Natural daylight is the usual point of reference, but some daylight can be very cool. The light from a blue or overcast sky, for instance, or from a northerly direction is usually much cooler or bluer than the clearer, purer white sunlight overhead at midday (this is why I like to choose paint and fabric around noon and take the samples outside if possible, since the showroom light can influence my color perception).

You can use a Kelvin chart to assess the degree of warmth or coolness of light. The scale is given in degrees of Kelvin which defines the "color temperature" of a given light from blue through white, yellow, orange and red.

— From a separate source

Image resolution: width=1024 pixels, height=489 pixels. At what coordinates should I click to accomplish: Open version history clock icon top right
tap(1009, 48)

  • A general light (not direct sunlight, but blue sky) is between 9000-8000 degrees Kelvin
  • 7500-6500 degrees Kelvin is like an overcast sky.
  • 6000-5500 Kelvin is like direct summer overhead light at midday
  • 5000--4500 Kelvin is like a cool white fluorescent.
  • 4000-3500 Kelvin is late afternoon sunlight
  • 3000-1500 Kelvin is evening light.

Two of the warmest lights are the flickering of a candle and the kinetic light of a glowing fire.

The luminous intensity of a light source is expressed in candelas  (one candela is approximately equal to the luminous intensity of one candlestick); the amount of light energy flowing from that source is expressed in lumens . You can roughly estimate the lumen level of any room by totaling the lumens emitted from all the bulbs illuminating that room. For instance, one candle produces about 12 lumens, an 80 watt fluorescent tube produces about 4,500 lumens (57 lumens per watt). You can usually find these measurements on the packaging.

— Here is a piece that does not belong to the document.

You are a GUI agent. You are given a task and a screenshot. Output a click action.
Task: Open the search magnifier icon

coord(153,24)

You can then relate these measurements to your specific needs. As a rough guide, you need a minimum of 2,500 lumens for intricate visual tasks, directed at the work surface. Casual task and general background lighting require about 1,500 to 2,000 lumens, with it arranged comfortably.
An Interior Designer can help with intensity, placement, color and purpose. I have placement tricks I use for seeing oneself in the mirror (to avoid casting unflattering light down), highlighting artwork or sculpture, and much more. Lighting effects mood and creates visual interest too.

I believe many points and options for lighting make a comfortable room. I like to put lights on a dimmer, and have different sources for lighting. Better lighting can really change a room!!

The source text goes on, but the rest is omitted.